The fabrication of micro- and nano-structured biodegradable constructs for tissue engineering (TE) is dependent upon the development of techniques and methodologies. Many techniques have been developed for the production of TE such as additive manufacturing (AM). AM is suitable for TE constructs with complex shapes and microstructure because it has a high level of automation and accuracy. In literature pertaining to AM technologies (powder-based and photosensitive-based techniques), four categories have been introduced (Hutmacher et al., 2004):

  • 1.

    stereolithography (SLA)

  • 2.

    selective laser sintering (SLS)

  • 3.

    three-dimensional printing (3DP)

  • 4.

    fused deposition modelling (FDM)

SLA, which is based on laser or ultraviolet (UV) light, is an AM technique that selectively polymerizes layers of a photosensitive polymer. In 1989, selective laser sintering (SLS), which is based on the selective sintering of a polymer, ceramic, or hybrid powder bed, and high-intensity laser beam, was developed by Deckard (1989). Later, another powder-based technology called three-dimensional printing (3DP) was developed that was based on the controlled deposition of a binder material laid on a powder layer using an inkjet head. Since these techniques were not suitable for the rapid manufacturing of prototypes for industry, Crump (1992) proposed a fused deposition modelling (FDM) technique, which was an extrusion of a polymeric filament through a heated nozzle. As an extension, precision extrusion deposition (PED), which was a melt–extrusion AM technique, was introduced. This technique was based on a screw extruder, enabling the processing of polymer pellets for the controlled deposition of a melt filament. In conjunction with melt-extrusion-based technology, Vozzi et al. (2003) studied the micropositioning system with a pressure-activated microsyringe that was well-known as a pressure-assisted microsyringe (PAM). Conversely, low-temperature deposition manufacturing (LDM) was used to exploit a controlled cooling chamber. Xiong et al. (2002) mentioned that LDM allows the deposition process of a polymeric slurry to operate at low temperatures. Finally, the fourth category is the tissue and organ printing technologies such as Laser-assisted BioPrinting (LaBP), and Biological laser printing (BioLP™). As an efficient replacement for a cartridge-based system, the LaBP techniques were introduced by Koch et al. (2012). Also, to print a variety of cell types, Biological laser printing (BioLP™) was developed.

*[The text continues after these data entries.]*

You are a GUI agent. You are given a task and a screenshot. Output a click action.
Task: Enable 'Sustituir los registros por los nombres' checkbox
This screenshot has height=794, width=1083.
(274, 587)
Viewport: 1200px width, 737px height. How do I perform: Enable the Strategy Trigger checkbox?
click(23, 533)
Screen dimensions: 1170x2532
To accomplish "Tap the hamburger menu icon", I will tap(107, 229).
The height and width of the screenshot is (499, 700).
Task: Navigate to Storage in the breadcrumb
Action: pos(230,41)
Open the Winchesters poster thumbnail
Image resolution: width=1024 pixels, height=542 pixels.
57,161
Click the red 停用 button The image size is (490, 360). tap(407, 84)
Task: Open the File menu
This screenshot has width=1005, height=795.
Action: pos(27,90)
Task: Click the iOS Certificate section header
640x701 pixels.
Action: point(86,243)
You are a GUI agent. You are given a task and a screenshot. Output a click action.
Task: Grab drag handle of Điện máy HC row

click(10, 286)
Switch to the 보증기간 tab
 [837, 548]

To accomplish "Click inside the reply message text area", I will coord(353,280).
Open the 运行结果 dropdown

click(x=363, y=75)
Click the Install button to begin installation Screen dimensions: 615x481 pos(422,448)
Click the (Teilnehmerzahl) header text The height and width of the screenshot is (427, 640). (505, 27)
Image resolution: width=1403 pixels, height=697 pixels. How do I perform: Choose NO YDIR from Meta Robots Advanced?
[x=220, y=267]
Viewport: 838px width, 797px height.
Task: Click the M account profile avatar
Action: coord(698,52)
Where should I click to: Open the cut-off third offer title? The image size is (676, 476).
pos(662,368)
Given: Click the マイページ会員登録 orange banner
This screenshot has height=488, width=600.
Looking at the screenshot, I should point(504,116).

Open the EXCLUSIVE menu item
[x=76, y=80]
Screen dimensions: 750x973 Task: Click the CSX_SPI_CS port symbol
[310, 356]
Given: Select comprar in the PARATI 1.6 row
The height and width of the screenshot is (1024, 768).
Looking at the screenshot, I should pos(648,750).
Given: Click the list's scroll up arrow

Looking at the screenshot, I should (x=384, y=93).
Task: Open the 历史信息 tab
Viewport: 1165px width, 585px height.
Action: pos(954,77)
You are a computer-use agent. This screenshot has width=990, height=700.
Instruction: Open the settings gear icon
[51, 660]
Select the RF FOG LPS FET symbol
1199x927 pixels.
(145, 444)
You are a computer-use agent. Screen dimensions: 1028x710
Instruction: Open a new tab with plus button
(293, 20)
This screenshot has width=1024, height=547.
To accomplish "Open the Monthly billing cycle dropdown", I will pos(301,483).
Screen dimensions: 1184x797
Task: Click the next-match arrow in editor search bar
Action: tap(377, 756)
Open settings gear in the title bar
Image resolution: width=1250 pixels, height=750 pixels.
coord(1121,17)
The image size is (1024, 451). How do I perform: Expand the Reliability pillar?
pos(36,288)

Figure 1 shows the chronological taxonomy of the AM techniques.

Figure 1.

Chronological taxonomy of the AM techniques

Complexity of an AM process can be defined through two major aspects: technical design and processes. However, these aspects of the AM technique entail a lot of information that may not be measured precisely because of uncertain situations (Pich et al., 2002; Shafiei-Monfared & Jenab, 2011a/b). As a result, AM project failures are numerous in practice (Tatikonda & Rosenthal, 2000). In other studies, the authors suggest that uncertainty required adapting a management style to the process uncertainty profile, as measured by the dimensions of process size, product structure, and experience with the technology (Jenab & Liu, 2010; McFarlan, 1981). Also, a product empirical classification method was proposed that used degree of technical uncertainty and complexity of the product (Dvir et al., 1998; Shafiei-Monfared & Jenab, 2010). As complexity measures become an efficient yardstick to manage a group of AM techniques, having a quantitative model to analyze the relative complexity under an uncertainty situation is a must. Therefore, this study proposes a model based on a fuzzy analytic hierarchy process (FAHP) and triangular fuzzy numbers to express the comparative judgments of the AM process analyst.